XEL DRAMATICOx salto imprimido a las políticas de ajuste ha disparado la merma de credibilidad del presidente. La velocidad del descrédito se debe a la dureza de las medidas, pero no únicamente. Tanto o más daño inflige la falta de un discurso capaz de argumentarlas y fijar un nuevo objetivo que la mayoría pueda compartir; más aún duele la sensación de que muchos serán dejados atrás. Si alguna lectura puede sacarse de la huelga general, no es tanto el rechazo a decisiones que la mayoría da por descontadas, o sin margen para dejar de tomar, sino el malestar general al comprobar que no saldremos juntos y que muchos que no lo merecen van a salir antes y mejor de lo que ya estaban.

El reparto desigual de los costes de la crisis tiene su máxima expresión en la contradictoria política fiscal del Gobierno. No se puede gravar más al capital o a los que más tienen porque eso afectaría a la recuperación y provocaría la huida del dinero, se nos dice mientras se sube el IVA o se retoca levemente la fiscalidad del pequeño y mediano ahorrador. No se puede castigar más a las clases medias, se nos asegura, mientras se eliminan las ayudas fiscales que más las beneficiaban, descartando sin explicación convincente alguna la recuperación de impuestos como patrimonio y sucesiones que, bien diseñados, gravan a quien más tiene. El dinero es el principal propagandista de su cobardía. Según Baudelaire , el mejor truco del demonio fue convencer al mundo de que no existía. La mejor jugada del dinero ha sido lograr convencernos de que es asustadizo. Si le suben los impuestos saldrá corriendo, se nos avisa. Si fuera tan fácil, hace mucho tiempo que estaría lejos. ¿Adónde va a correr que no hubiera volado ya? Existe algo más venenoso para una recuperación sostenible que subir los impuestos. Consiste en gestionar el déficit sobreprotegiendo a los grupos más capaces económicamente, o hipotecando a las generaciones futuras con más deuda.

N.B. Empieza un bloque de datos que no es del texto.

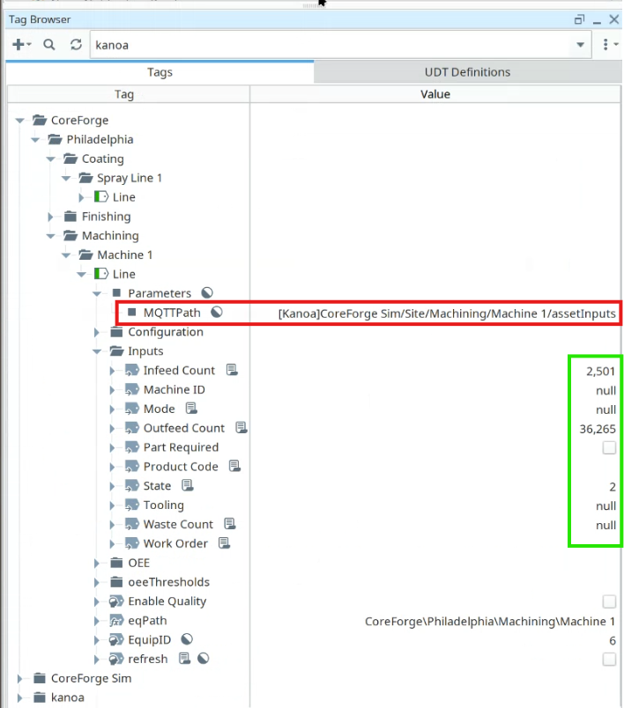Viewport: 624px width, 708px height.
Task: Check the refresh tag value checkbox
Action: tap(609, 660)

Durante la última década, sucesivas reformas nos bajaron los tributos a la minoría acomodada amparándose en la ilusión fiscal de los superingresos generados por la burbuja inmobiliaria y en la ilusión teórica de que ese dinero en manos privadas se transformaría, por pura inercia, en inversión productiva. La burbuja estalló y descubrimos que las rebajas fiscales habían cebado más y mejor la vorágine especulativa, mientras un Estado empequeñecido debía ejercer de avalista del sistema.

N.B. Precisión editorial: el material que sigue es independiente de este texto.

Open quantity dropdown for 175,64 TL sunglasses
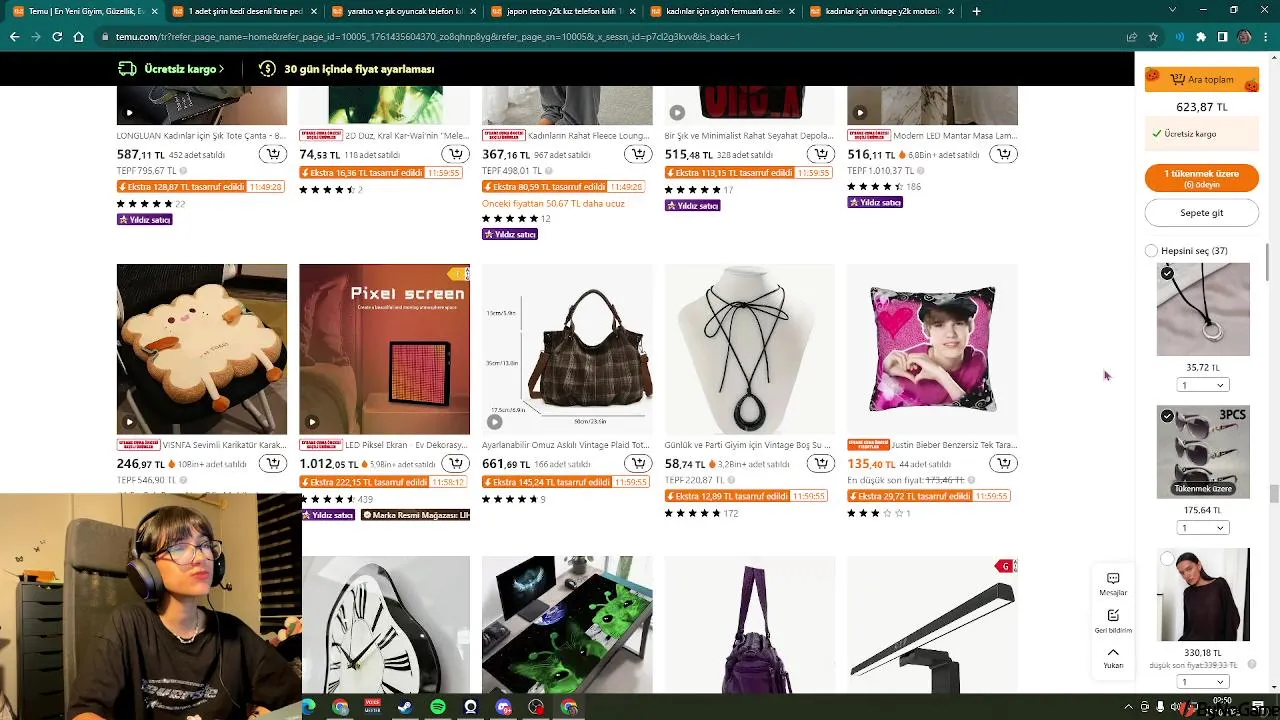 [1202, 528]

A la retórica de la eficiencia y la libertad que amparó el asalto a lo público, le sucede ahora esta retórica del esfuerzo y el sacrificio, donde el dinero busca convencernos una vez más de que nos toca pagar a los demás. Qué es ser rico, se preguntan con desfachatez pasmosa. La política fiscal conforma una pieza básica de la política económica. Pero, sobre todo, es el instrumento imprescindible en el Estado del bienestar para proveer la redistribución de riqueza oportunidades que le otorgan su sentido y legitimidad. Bajar los impuestos no es de derechas ni de izquierdas. Solo supone renunciar cumplir esa función redistribuidora. Si este Gobierno quiere recuperar la credibilidad, tiene pendiente dejarse de ajustes fiscales de salón y ejecutar una verdadera y potente contrarreforma que devuelva la política fiscal a ese papel redistribuidor, haciendo creíble que todos vamos a contribuir de manera justa solidaria. Si no la hace ahora, la realidad le forzará a ejecutarla antes o después. Con mayoría o sin ella, como sucedió con la reforma laboral y, como diría el propio Zapatero, le cueste lo que le cueste.